In a few year’s time, Dodge should release the first electric muscle car. From that point onwards, there is sure to be a slew of videos of Tesla’s lining up to challenge whatever Dodge all the others have in store.
Both vehicle types have their pros and cons. But, in the drag race video above, the 1968 Dodge Dart still performs very respectably with a 11.912 time against the Telsa at 11.462. Not too shabby for a 50 years engineering difference.
You could argue that the Dodge Dart needs an engine that can drink a bathtub of fuel every second to keep up.

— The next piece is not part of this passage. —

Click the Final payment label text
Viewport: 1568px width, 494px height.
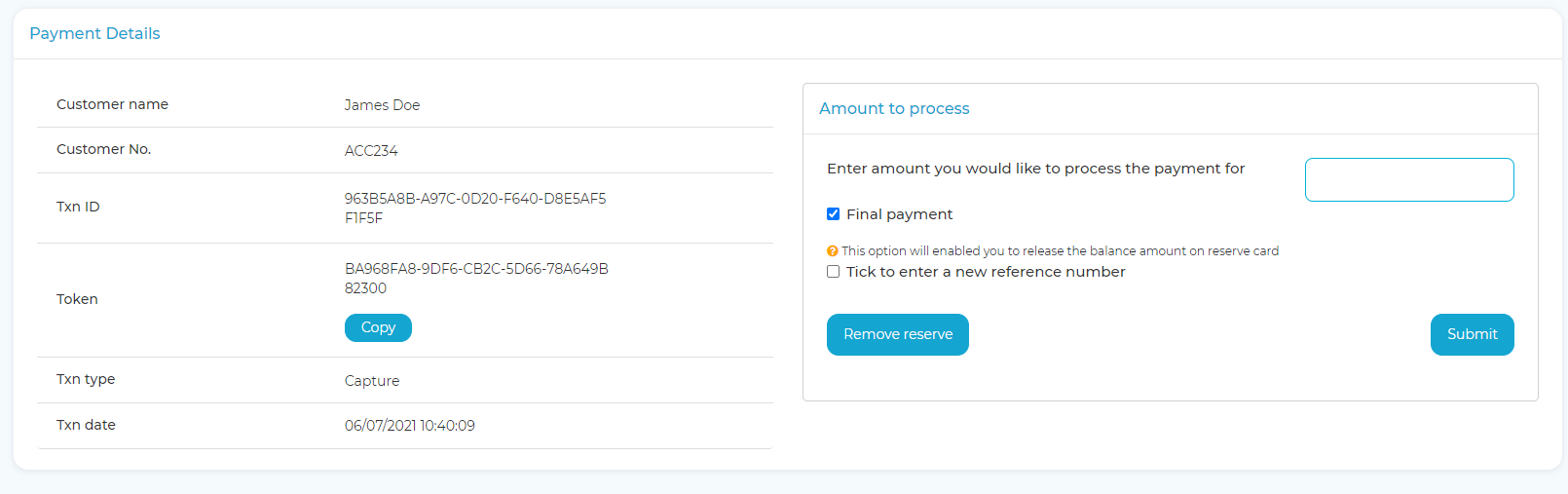click(x=899, y=214)
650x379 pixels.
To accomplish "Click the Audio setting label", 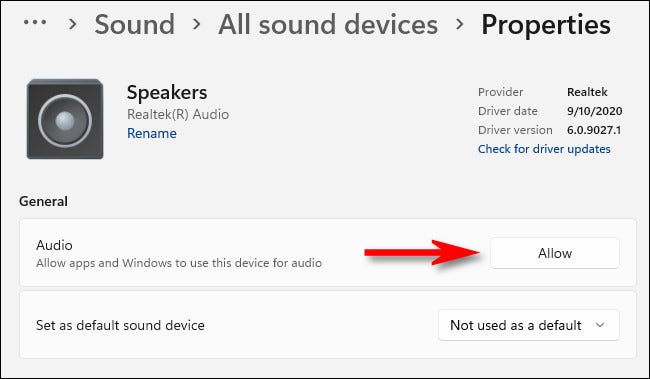I will tap(54, 245).
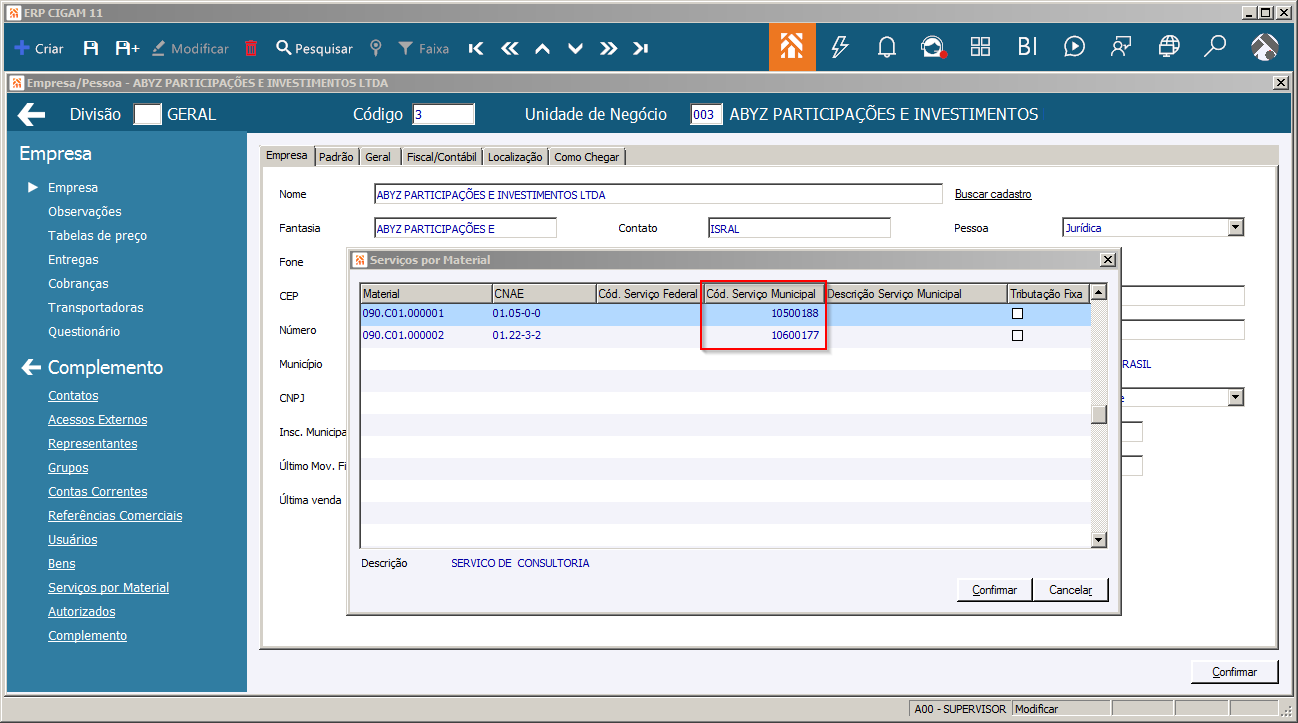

However, the Tesla also needs loads of heavyweight batteries to do the job.
Therefore, electric versus an ICE vehicle is really a comparison of different technologies. On the surface, it’s a fun comparison to see what naturally comes to us, who is the fastest. But the real fun will start when all muscle car manufacturers have their own electric versions, and are ready to hit the dragstrip for the next generation.